DATA RECORDS
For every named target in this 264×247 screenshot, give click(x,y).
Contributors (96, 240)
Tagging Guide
--
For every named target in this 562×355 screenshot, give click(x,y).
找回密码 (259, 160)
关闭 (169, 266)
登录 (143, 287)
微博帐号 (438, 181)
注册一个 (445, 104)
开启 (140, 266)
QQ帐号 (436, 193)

TASK DESCRIPTION
Reproduce the data word for word, starting at the line that contains "For every named target in this 264×247" and ending at the line that contains "Tagging Guide", with both of those lines included and nothing else.

TASK OUTPUT
For every named target in this 264×247 screenshot, give click(x,y).
Contributors (96, 240)
Tagging Guide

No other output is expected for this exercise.